Twice while watching The Big Bang Theory as I ate lunch I’ve come dangerously close to needing the Heimlich manoeuvre when a funny line caught me mid-swallow. Other noon time TV fare often involves cat litter or unpleasant topics that threaten to make me upchuck.
Thus I’ve settled on Dr. Oz. After years of working in a pathology lab I’m unfazed by his handling of brains and hearts, tracing the food trail, and showing what happens when we abuse our body.
Dr. Oz has taught me things that made me think “Wow!” Recently:
* Men possess an extra enzyme that helps them digest alcohol. Because of this enzyme, it takes longer drinking more alcohol for a man to become drunk than it would for a woman. Natives and Asians lack that enzyme.
* Women have more taste buds than men, making women more sensitive to sweets.
* Men’s brains have a smaller area devoted to memory. Dr. Oz says this could be why wives vividly remember the smallest slights and arguments years after their husbands have totally forgotten the incidents.
* Eating late at night may cause you to feel stiff and achy when you wake in the morning.
* Then we get into diet and obesity, that never-ending dilemma for so many. Dr. Oz says, “By the time a woman reaches age 50, being 100 pounds overweight will shorten her life expectancy as much as if she has breast cancer.”
That’s an unsettling thought. Yet the situation can be improved immediately with better diet choices and exercise. No chemo. No radiation. No losing hair. No loss of energy. Just sensible eating and moving those feet.
Since Dr. Oz made me pause mid-bite with his scary revelation I’ve managed to program my $29 pedometer and have worked myself up to 8,000 steps a day, still short of the recommended 10,000 daily steps. My dogs look forward to our daily rambles through the bush, on a choice of two trails — one of 2300 steps, the other of 3800 steps.
On the recommendation of a relative who controls his diabetes through wise food choices, I top my morning oatmeal with two tablespoons of bran buds, and my evening yogurt with one tablespoonful. That totals the recommended daily equivalent of 12 grams of fibre, the internal scrubber. Crunchy bran buds on oatmeal is a morning waker upper.

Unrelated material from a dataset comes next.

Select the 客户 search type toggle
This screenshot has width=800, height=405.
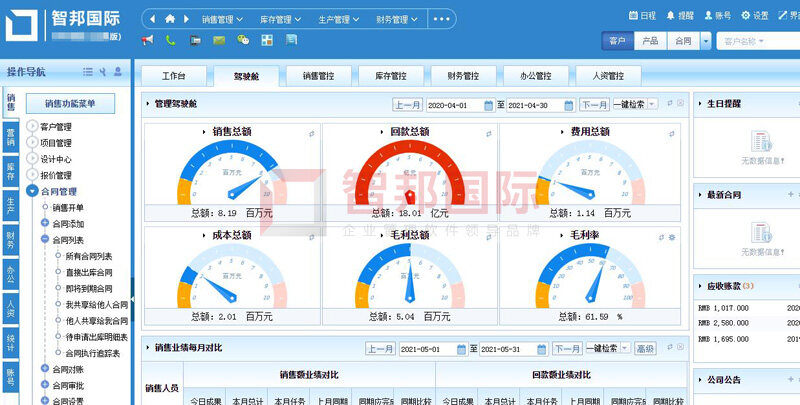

Appearing as a guest on three of Oprah’s final shows, Dr. Oz faced an audience made up of 170 men and 170 women. They all had intimate questions, some so personal no one in the audience dared voice them. Instead a listener was interviewed by phone identified only by first name.
Questions about men’s sexual dysfunctions occupied a lot of air time. A widespread concern centered on erectile dysfunction.
* The condition steers a doctor toward diagnosing the overall quality of a man’s blood vessels. Erectile dysfunction results when the arteries supplying the penis become blocked impeding the flow of blood. If the penis lacks blood, chances are arteries throughout the rest of the body are also impaired and starving other organs of proper blood supply, putting the man at greater risk of heart attack and stroke.
* In the absence of any other physical complaint, erectile dysfunction may also be an early clue of diabetes. * Men asked about the seriousness of ads for Cialis and Viagra that caution a man to seek immediate medical attention if an erection lasts longer than four hours. Snickers aside, Dr. Oz says in that time, due to tourniquet-like constriction of blood flow when Viagra expands gases in the tissues, the penis can die.
All 340 audience members went “Wow!” when Dr. Oz said, “With the loss of every 35 pounds, a man gains one inch of penis length.”